La caméra fait le point. Sur un grand écran, le visage d’Ariane Loze passe du flou au net. Son regard bleu limpide semble s’accrocher à une intense pensée intérieure tandis que ses mains s’affairent pour arranger son collier, plaquer sa chevelure, disposer les éléments de vaisselle bourgeoise qui servent de décor. Elle se lève, chuchote quelques mots à son caméraman, se demande si l’attitude qu’elle s’apprête à jouer convient, cherche sa montre sans laquelle le personnage qu’elle doit interpréter perdrait tout son sens. De ces gestes rapides et techniques, on entend tout, le froissement des plis de la nappe, le cliquetis des bijoux, le frôlement de ses doigts dans ses cheveux. L’envers du décor passe au premier plan conduisant l’intimité de la mise en scène à s’incarner devant nous. La concentration et la respiration de l’artiste, ses appréhensions et son excitation. A gauche, le batteur fait vibrer ses baguettes pour révéler cette avant-scène singulière. A droite, la penderie ouverte indique que l’artiste revêtira plusieurs tenues. Ariane Loze sera en effet cinq, six ou sept personnages.
En chemisier rouge coquelicot, la patronne ambitieuse s’interroge sur la performativité, l’épanouissement au travail, le nécessaire sacrifice du salarié au nom de l’entreprise. Les éléments de langage s’enchaînent, le jargon entrepreneurial ruisselle. Ariane Loze se démultiplie psychiquement mais aussi scéniquement par le prisme d’un écran qui retransmet derrière elle, concomitamment à son jeu, le film de sa performance. Le décalage entre son personnage et son image est infime mais crucial, symbolisant un subtil dédoublement de la personnalité mais aussi la folie de notre époque, enfermée dans le rouleau compresseur du profit à tout prix. En chemisier marron clair cette fois, les cheveux détachés, elle campe peut-être la directrice des ressources humaines ou la psychologue du travail qui invective sur les bienfaits du team-building.
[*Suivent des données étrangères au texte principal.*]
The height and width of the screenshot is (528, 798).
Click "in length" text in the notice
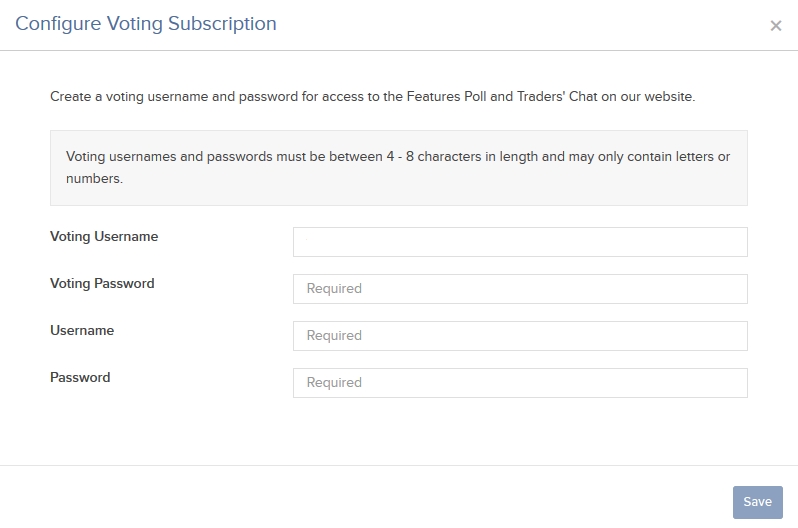point(515,157)
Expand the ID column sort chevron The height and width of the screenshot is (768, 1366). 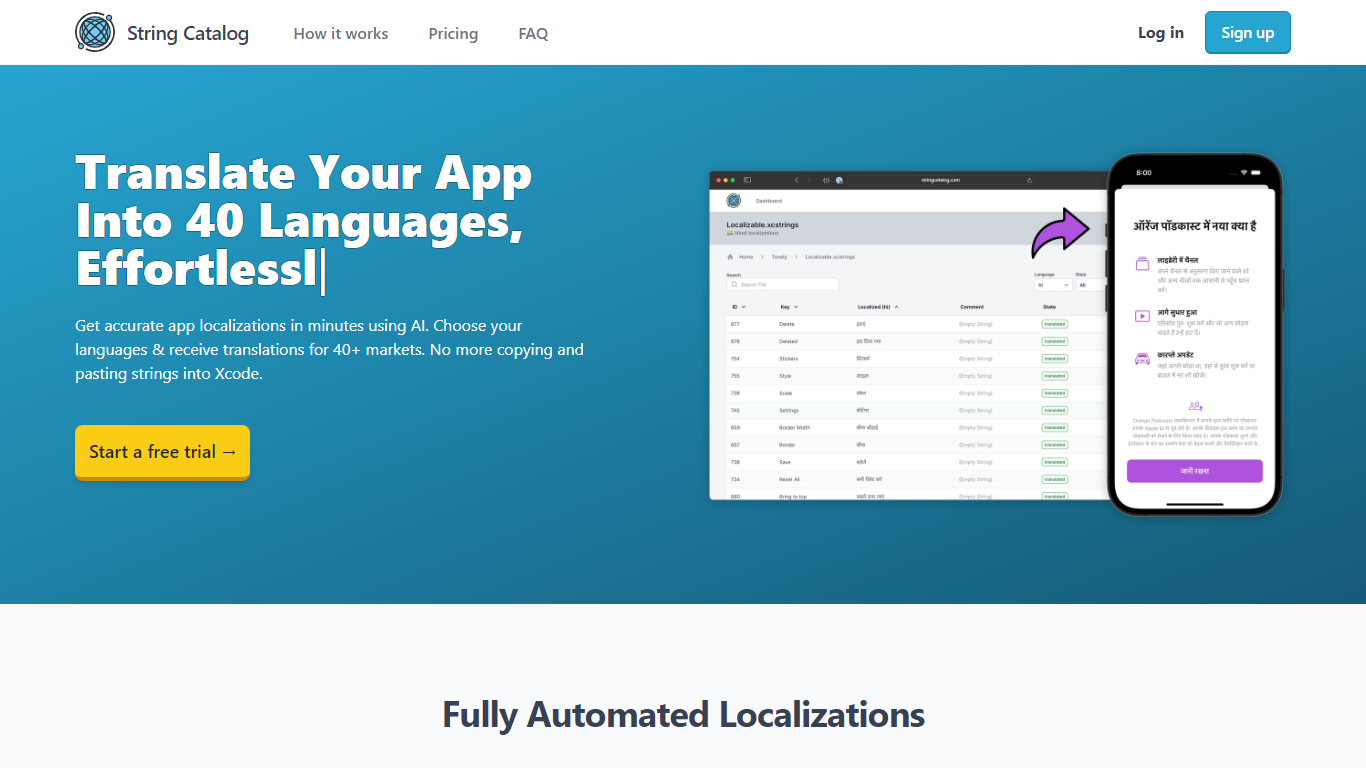[746, 307]
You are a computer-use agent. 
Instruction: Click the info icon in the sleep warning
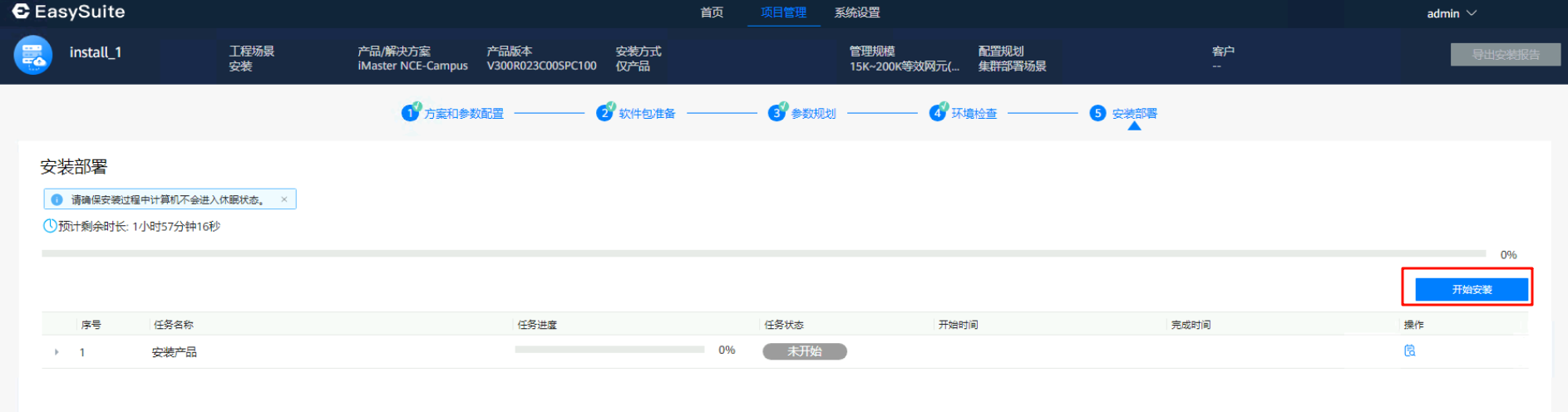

La parole est douce-amère, la critique de la norme grinçante. Un mantra répétitif surgit : la réussite sociale et financière rime avec bonheur. Le ton assuré de l’actrice sait qu’il n’a pas à nous convaincre de cette évidence car nous en sommes les complices soumis et consentants. Le public reste d’ailleurs étonnamment silencieux. Il se sait pris au piège – de ce spectacle, mais surtout de sa vie. Et petit à petit, les phrases manipulatrices d’Ariane Loze infiltrent nos esprits, à l’image de celles qui gangrènent le monde du travail. Tant et si bien que les vanités et les dépressions de notre époque explosent. « Le vrai dirigeant est celui qui observe les autres sans être vu » assène-t-elle. Son œil nous fixe, sûr de notre assentiment. « Le problème ce n’est pas le chef, ce sont les sous-chefs ». La salle étouffe des rires mais le malaise est palpable. La performeuse vient d’atteindre son objectif. Les deux-tiers de la salle se sentent peut-être les convives silencieux de son banquet fictif. Le ton est juste et les maladresses merveilleuses, au diapason de nos doutes et de nos fragilités. Sans concession, avec une douceur venimeuse, Ariane Loze touche au cœur de l’absurdité de nos sociétés.
Ariane Loze, Bonheur Entrepreneur, le 28 mars à la Fondation Cartier pour l’art contemporain, dans le cadre des Soirées Nomades, et Notre Banquet, le 8 avril au Centre Wallonie-Bruxelles.